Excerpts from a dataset
====

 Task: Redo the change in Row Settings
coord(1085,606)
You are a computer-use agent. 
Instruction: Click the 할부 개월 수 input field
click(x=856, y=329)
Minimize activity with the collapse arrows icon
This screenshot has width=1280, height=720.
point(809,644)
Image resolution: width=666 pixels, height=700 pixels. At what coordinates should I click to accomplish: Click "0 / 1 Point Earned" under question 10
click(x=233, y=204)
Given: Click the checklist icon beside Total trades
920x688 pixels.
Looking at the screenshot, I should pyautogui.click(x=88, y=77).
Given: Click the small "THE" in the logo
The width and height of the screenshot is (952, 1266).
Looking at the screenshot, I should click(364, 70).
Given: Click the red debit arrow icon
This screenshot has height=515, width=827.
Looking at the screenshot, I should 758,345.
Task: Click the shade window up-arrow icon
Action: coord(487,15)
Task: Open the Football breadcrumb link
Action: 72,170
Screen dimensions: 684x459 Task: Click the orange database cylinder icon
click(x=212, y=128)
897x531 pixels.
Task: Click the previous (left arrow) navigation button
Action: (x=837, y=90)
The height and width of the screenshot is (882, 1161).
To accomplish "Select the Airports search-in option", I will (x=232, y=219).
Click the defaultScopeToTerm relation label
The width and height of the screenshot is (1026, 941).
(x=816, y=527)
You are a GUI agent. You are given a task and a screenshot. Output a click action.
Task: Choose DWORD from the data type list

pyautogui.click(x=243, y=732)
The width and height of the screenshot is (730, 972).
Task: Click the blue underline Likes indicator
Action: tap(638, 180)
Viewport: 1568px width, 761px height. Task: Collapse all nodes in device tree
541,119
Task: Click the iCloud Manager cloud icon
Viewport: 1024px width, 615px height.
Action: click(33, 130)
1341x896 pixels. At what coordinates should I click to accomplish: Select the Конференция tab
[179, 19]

====

TASK DESCRIPTION:
Restate each record exactly as written.

EXERCISE OUTPUT:
 Task: Redo the change in Row Settings
coord(1085,606)
You are a computer-use agent. 
Instruction: Click the 할부 개월 수 input field
click(x=856, y=329)
Minimize activity with the collapse arrows icon
This screenshot has width=1280, height=720.
point(809,644)
Image resolution: width=666 pixels, height=700 pixels. At what coordinates should I click to accomplish: Click "0 / 1 Point Earned" under question 10
click(x=233, y=204)
Given: Click the checklist icon beside Total trades
920x688 pixels.
Looking at the screenshot, I should pyautogui.click(x=88, y=77).
Given: Click the small "THE" in the logo
The width and height of the screenshot is (952, 1266).
Looking at the screenshot, I should click(364, 70).
Given: Click the red debit arrow icon
This screenshot has height=515, width=827.
Looking at the screenshot, I should 758,345.
Task: Click the shade window up-arrow icon
Action: coord(487,15)
Task: Open the Football breadcrumb link
Action: 72,170
Screen dimensions: 684x459 Task: Click the orange database cylinder icon
click(x=212, y=128)
897x531 pixels.
Task: Click the previous (left arrow) navigation button
Action: (x=837, y=90)
The height and width of the screenshot is (882, 1161).
To accomplish "Select the Airports search-in option", I will (x=232, y=219).
Click the defaultScopeToTerm relation label
The width and height of the screenshot is (1026, 941).
(x=816, y=527)
You are a GUI agent. You are given a task and a screenshot. Output a click action.
Task: Choose DWORD from the data type list

pyautogui.click(x=243, y=732)
The width and height of the screenshot is (730, 972).
Task: Click the blue underline Likes indicator
Action: tap(638, 180)
Viewport: 1568px width, 761px height. Task: Collapse all nodes in device tree
541,119
Task: Click the iCloud Manager cloud icon
Viewport: 1024px width, 615px height.
Action: click(33, 130)
1341x896 pixels. At what coordinates should I click to accomplish: Select the Конференция tab
[179, 19]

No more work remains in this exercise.